**GOAL OF THE EXERCISE:** From the line with "Контакты (662, 110)" through the line with "В корзину (63, 2077)", repeat the entries verbatim, both end lines included, and add nothing.

[DATA UNDER STUDY — start]

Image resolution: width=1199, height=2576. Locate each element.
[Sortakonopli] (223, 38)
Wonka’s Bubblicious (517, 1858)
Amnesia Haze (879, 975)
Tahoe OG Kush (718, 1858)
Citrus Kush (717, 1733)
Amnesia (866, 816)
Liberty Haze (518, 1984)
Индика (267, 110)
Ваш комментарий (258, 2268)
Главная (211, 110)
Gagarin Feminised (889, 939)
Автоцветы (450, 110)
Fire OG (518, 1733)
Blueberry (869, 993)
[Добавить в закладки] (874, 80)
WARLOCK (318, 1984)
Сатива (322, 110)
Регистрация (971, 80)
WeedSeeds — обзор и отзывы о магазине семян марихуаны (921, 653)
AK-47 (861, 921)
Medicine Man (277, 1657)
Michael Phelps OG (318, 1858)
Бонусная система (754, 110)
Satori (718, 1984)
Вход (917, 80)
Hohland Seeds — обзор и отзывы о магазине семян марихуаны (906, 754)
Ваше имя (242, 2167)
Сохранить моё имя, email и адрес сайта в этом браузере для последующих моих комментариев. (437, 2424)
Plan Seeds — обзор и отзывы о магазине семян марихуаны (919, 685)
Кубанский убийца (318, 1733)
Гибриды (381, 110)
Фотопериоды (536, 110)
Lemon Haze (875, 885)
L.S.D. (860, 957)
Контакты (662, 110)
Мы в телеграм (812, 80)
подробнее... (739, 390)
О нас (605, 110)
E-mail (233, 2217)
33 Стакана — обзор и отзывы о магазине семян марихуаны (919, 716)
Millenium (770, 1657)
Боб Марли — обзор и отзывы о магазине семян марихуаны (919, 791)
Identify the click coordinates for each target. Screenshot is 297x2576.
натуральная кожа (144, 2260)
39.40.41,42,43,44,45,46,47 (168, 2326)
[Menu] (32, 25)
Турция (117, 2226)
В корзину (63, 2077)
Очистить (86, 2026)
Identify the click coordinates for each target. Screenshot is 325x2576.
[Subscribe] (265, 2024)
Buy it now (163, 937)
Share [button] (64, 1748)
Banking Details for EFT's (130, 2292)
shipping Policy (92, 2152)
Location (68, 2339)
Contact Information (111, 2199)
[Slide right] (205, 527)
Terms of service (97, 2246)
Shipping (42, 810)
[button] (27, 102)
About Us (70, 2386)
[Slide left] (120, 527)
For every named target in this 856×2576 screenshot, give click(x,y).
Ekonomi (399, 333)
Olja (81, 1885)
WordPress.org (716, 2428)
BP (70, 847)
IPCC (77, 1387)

[DATA UNDER STUDY — finish]

**WRITTEN RESPONSE:**
Контакты (662, 110)
Мы в телеграм (812, 80)
подробнее... (739, 390)
О нас (605, 110)
E-mail (233, 2217)
33 Стакана — обзор и отзывы о магазине семян марихуаны (919, 716)
Millenium (770, 1657)
Боб Марли — обзор и отзывы о магазине семян марихуаны (919, 791)
Identify the click coordinates for each target. Screenshot is 297x2576.
натуральная кожа (144, 2260)
39.40.41,42,43,44,45,46,47 (168, 2326)
[Menu] (32, 25)
Турция (117, 2226)
В корзину (63, 2077)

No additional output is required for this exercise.